- Available records -
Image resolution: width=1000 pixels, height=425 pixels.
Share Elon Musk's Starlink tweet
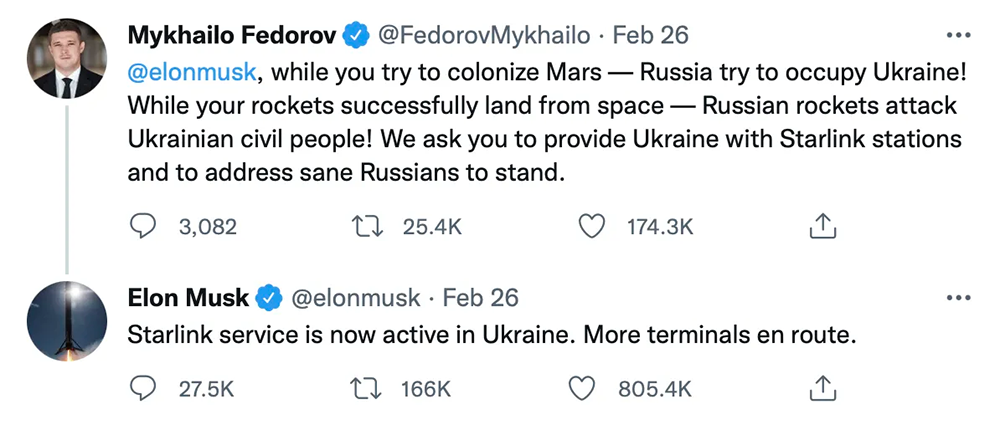pos(821,388)
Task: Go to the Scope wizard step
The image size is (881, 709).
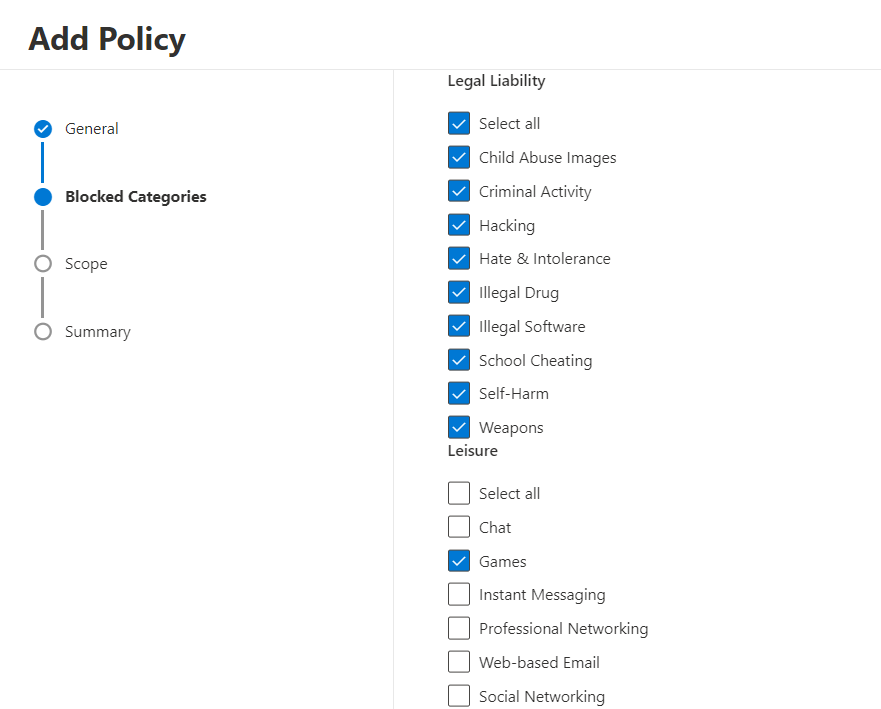Action: pyautogui.click(x=86, y=264)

- Problem requirements -
Give back every entry in full, exactly as written, with no picture included.

- Exercise solution -
Image resolution: width=1000 pixels, height=425 pixels.
Share Elon Musk's Starlink tweet
pos(821,388)
Task: Go to the Scope wizard step
The image size is (881, 709).
Action: pyautogui.click(x=86, y=264)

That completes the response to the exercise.